-------- Document passage

The Last Thing I Ever Thought I Would Need as a Designer Would be Vaccinations and Anti-malarial Tablets.

View Larger Map So tomorrow is a ludicrously early start to Kigali, Rwanda via Brussels for research work for the Pervasive Monuments project. What started as Spomenik, now has taken on a paralell project looking at public memorialisation and technology in education in post-genocide Rwanda. On top of having been vaccinated for everything from Yellow Fever to Malaria I’ve been reading We Wish to Inform You That Tomorrow We Will be Killed With Our Families: Stories from Rwanda by Philip Gourevitch, which is nothing less than mind-blowing. If you ever think that you’ve had it rough, read this book. Being a self-styled semi-expert on the Balkan and ex-Yugoslavia, I thought I might have known a thing or two about people and the politics that divide them. That is until I started reading this.

----------------

_What to work on_:
1. Duplicate the portion of the blog post about the Rwanda trip between "View Larger Map" and "started reading this.", inclusive.
2. According to the blog post about the Rwanda trip, through which city is the writer traveling to reach Kigali?
3. Resume the blog post about the Rwanda research trip, beginning after its final sentence.

-------- Source material

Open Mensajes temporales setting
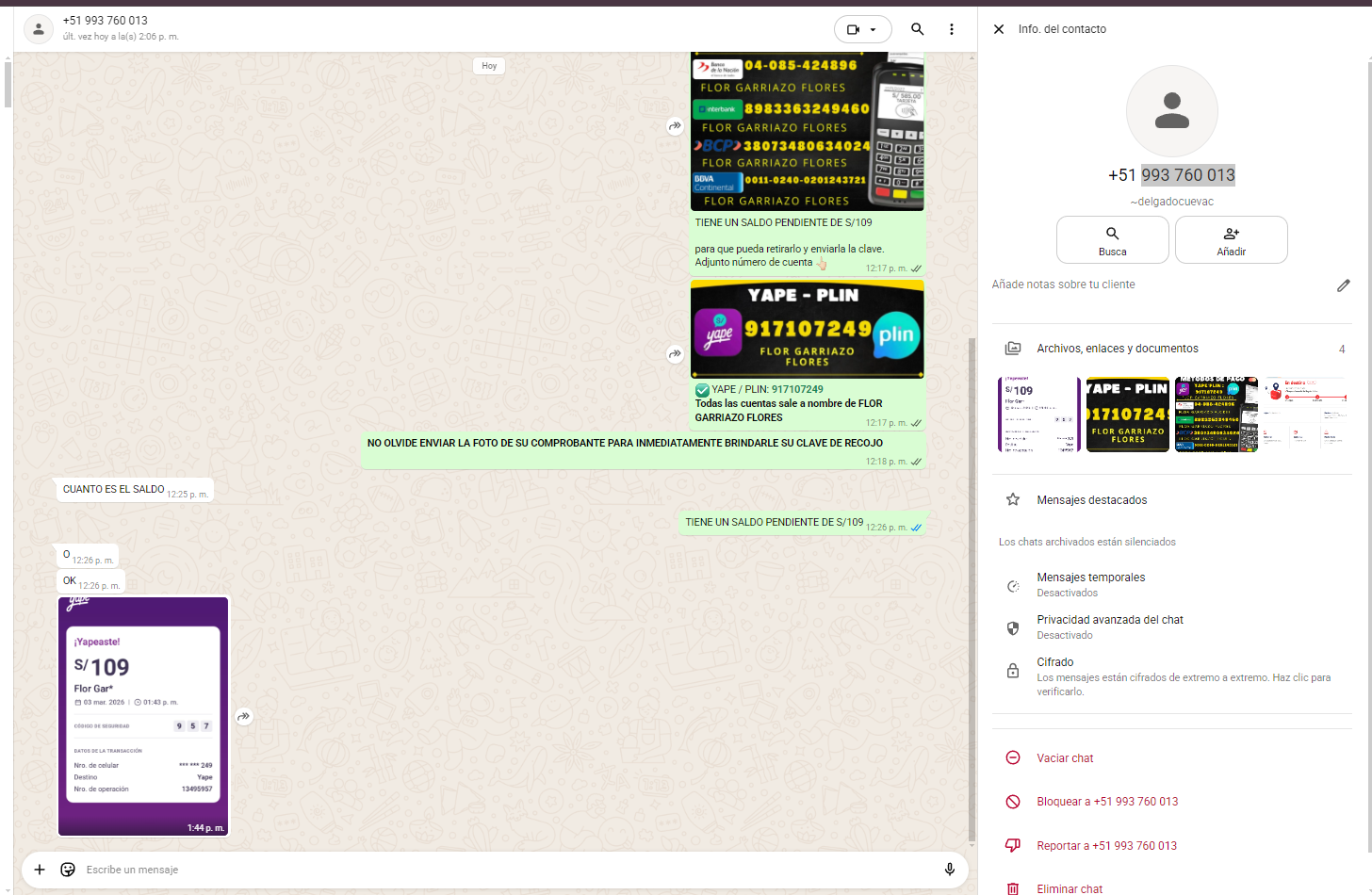Image resolution: width=1372 pixels, height=895 pixels. coord(1090,584)
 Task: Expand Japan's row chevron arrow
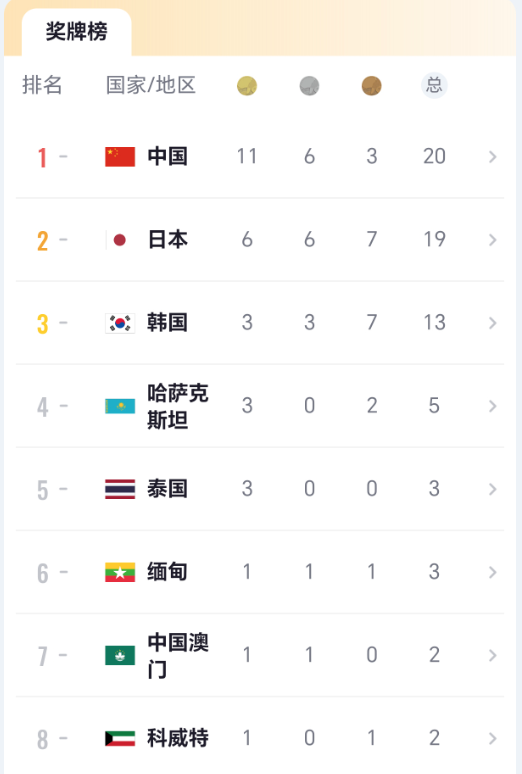coord(492,240)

----------------

_Results_:
1.
View Larger Map So tomorrow is a ludicrously early start to Kigali, Rwanda via Brussels for research work for the Pervasive Monuments project. What started as Spomenik, now has taken on a paralell project looking at public memorialisation and technology in education in post-genocide Rwanda. On top of having been vaccinated for everything from Yellow Fever to Malaria I’ve been reading We Wish to Inform You That Tomorrow We Will be Killed With Our Families: Stories from Rwanda by Philip Gourevitch, which is nothing less than mind-blowing. If you ever think that you’ve had it rough, read this book. Being a self-styled semi-expert on the Balkan and ex-Yugoslavia, I thought I might have known a thing or two about people and the politics that divide them. That is until I started reading this.

2. Brussels

3.
Rwanda is a fascinating and, from what I hear, a now once again lovely place trying to get back on its feet in amazing ways, from a self-styled Singapore of Africa urbanisation scheme to becoming one of the biggest data centres of Africa. Its going to be amazing seeing how they’ve dealt with what is probably the most brutal genocide of the 20th century [1. A reported 800,000 people were summarily massacred in a mere 100 days] to working on memorialising this and trying to throw themselves into the 21st century at breakneck speed at the same time.